# Good boots?



## HonkShooter (Apr 26, 2004)

Hey....I'm getting pretty tired of my toes feeling like they're gonna fall off after a hunt during the winter. I was wondering what kinda boots you guys like.


----------



## GooseBuster3 (Mar 1, 2002)

Rocky snow Stalkers 2000 grams od Thinsulate. And Irish Setter Elk hunters. These boots are warm as hell.


----------



## Tony Vandemore (Dec 17, 2003)

Will agree with GB3 on the 2000 grams thinsulate, only way to go when shooting honkers on the ice late season...


----------



## lead gander (Sep 3, 2002)

GB3, 
Why don't you ditch the "Go home Sodas" Makes you sound like a 14 year old city kid. Makes me want to not be as polite as I am to Nodakers up here in canoe country.


----------



## Field Hunter (Mar 4, 2002)

Yeah, sort of like suing another state!


----------



## Goldy's Pal (Jan 6, 2004)

Field Hunter said:


> Yeah, sort of like suing another state!


 :lame: uke:


----------



## dblkluk (Oct 3, 2002)

And now back to the question at hand.

Like GB3 said. Snow stalkers or something with alot of thinsulate.A buddy of mine bought the similar Cabelas brand and though they are pretty heavy (you dont want to put many miles on in them) he never complained once through ice fishing and late season hunting that his feet were cold. I plan on picking up a pair. The money I spent on footwarmers last year could have bought about 4 pairs of snow stalkers.


----------



## GooseBuster3 (Mar 1, 2002)

Yeah know kidding you going to sue me for Deflamation of Character? uke: :eyeroll: Think what you want I really dont care as you can see from my avatar.


----------



## HonkShooter (Apr 26, 2004)

What is the least amount of gram thinsulate that you guys would get a boot with...if it was for winter hunting? Will 1600-gram be just fine? Thanks


----------



## lead gander (Sep 3, 2002)

Deflamation? Is that some kind of fancy talk for what you have to do when the trailer catches fire? Hope you meet someone nice at the reunion.


----------



## GooseBuster3 (Mar 1, 2002)

HonkShooter, boots with 1600 grams of thinsulate should be just fine. Cause sometimes my feet fry in my boots.


----------



## mallard (Mar 27, 2002)

Dennis Hunt was supposidly going to sue several people on the refuge forums for "deflamation of character" :lol: .


----------



## RWHONKER (Dec 22, 2003)

I live in Red Wing and my dad has worked at Red Wing Shoes for over thirty years.
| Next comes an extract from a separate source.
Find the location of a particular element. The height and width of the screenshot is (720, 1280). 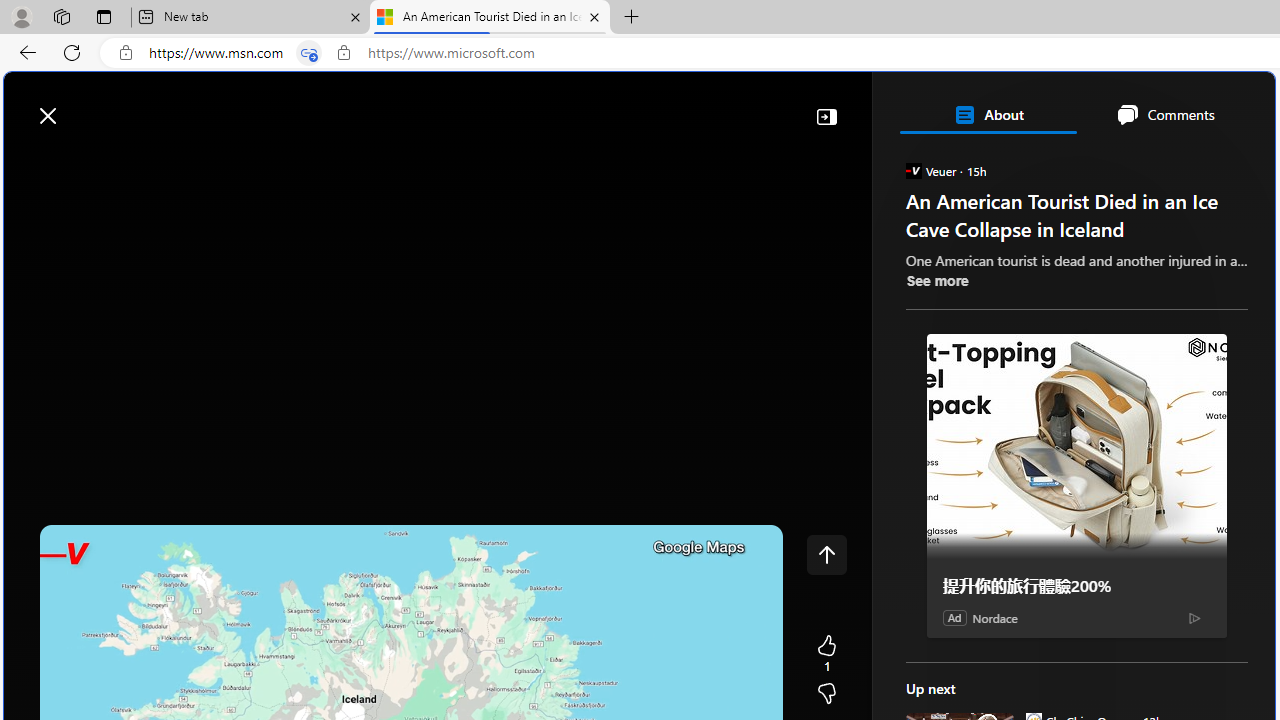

Throughout the years I have got to try many pairs of test boots and the Irish Setter line is by far the warmest I have tried. They also have plenty of room on top of your feet in the toes. That way you can move your toes a little to get the circulation going.


----------



## goose_slayer (Jan 31, 2004)

go with a pair of irish setters. they are very warm and lightweight. they have a spring like feel that makes u go faster.


----------



## HonkShooter (Apr 26, 2004)

Hey guys....thanks for all of the help. I ended up going with a piar of Cabela's Predator pac boots. They should keep my feet toasty warm. Thanks again.


----------



## Brett Beinke (Jul 20, 2004)

I have had great luck with Mickey Mouse or Bunny boots as well as Muck Boots. Both have served me well in really cold weather.


----------